### PROBLEM DESCRIPTION:
Transcribe verbatim the span of lines that opens with the line containing "Expand the left" and closes with the last line of the data below.

### EXERCISE DATA:
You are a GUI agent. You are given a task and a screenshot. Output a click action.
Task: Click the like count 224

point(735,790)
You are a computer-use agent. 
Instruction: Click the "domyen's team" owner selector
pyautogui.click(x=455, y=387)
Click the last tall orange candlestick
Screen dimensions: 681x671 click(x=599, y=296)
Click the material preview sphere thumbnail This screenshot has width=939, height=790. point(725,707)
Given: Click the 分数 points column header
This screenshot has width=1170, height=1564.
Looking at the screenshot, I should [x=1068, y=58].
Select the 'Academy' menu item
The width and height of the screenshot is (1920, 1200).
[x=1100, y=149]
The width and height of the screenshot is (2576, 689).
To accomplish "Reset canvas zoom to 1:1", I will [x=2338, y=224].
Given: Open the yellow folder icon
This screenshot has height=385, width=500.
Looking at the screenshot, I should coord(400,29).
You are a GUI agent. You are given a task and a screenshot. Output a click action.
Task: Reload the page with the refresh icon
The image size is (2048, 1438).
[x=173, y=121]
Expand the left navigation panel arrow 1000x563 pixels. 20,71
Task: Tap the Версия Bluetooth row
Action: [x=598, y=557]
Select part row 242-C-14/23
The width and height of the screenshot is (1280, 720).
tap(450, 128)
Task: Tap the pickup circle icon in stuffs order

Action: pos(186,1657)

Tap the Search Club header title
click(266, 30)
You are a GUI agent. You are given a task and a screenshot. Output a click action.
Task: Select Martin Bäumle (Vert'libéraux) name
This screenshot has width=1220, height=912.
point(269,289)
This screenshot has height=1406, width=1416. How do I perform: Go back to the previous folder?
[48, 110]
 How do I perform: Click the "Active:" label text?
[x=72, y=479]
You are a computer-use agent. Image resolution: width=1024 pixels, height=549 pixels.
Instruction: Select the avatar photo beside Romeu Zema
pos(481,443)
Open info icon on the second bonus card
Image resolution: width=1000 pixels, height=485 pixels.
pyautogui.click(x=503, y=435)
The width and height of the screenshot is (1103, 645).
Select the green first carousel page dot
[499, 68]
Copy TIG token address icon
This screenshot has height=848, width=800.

### WRITTEN RESPONSE:
Expand the left navigation panel arrow 1000x563 pixels. 20,71
Task: Tap the Версия Bluetooth row
Action: [x=598, y=557]
Select part row 242-C-14/23
The width and height of the screenshot is (1280, 720).
tap(450, 128)
Task: Tap the pickup circle icon in stuffs order

Action: pos(186,1657)

Tap the Search Club header title
click(266, 30)
You are a GUI agent. You are given a task and a screenshot. Output a click action.
Task: Select Martin Bäumle (Vert'libéraux) name
This screenshot has width=1220, height=912.
point(269,289)
This screenshot has height=1406, width=1416. How do I perform: Go back to the previous folder?
[48, 110]
 How do I perform: Click the "Active:" label text?
[x=72, y=479]
You are a computer-use agent. Image resolution: width=1024 pixels, height=549 pixels.
Instruction: Select the avatar photo beside Romeu Zema
pos(481,443)
Open info icon on the second bonus card
Image resolution: width=1000 pixels, height=485 pixels.
pyautogui.click(x=503, y=435)
The width and height of the screenshot is (1103, 645).
Select the green first carousel page dot
[499, 68]
Copy TIG token address icon
This screenshot has height=848, width=800.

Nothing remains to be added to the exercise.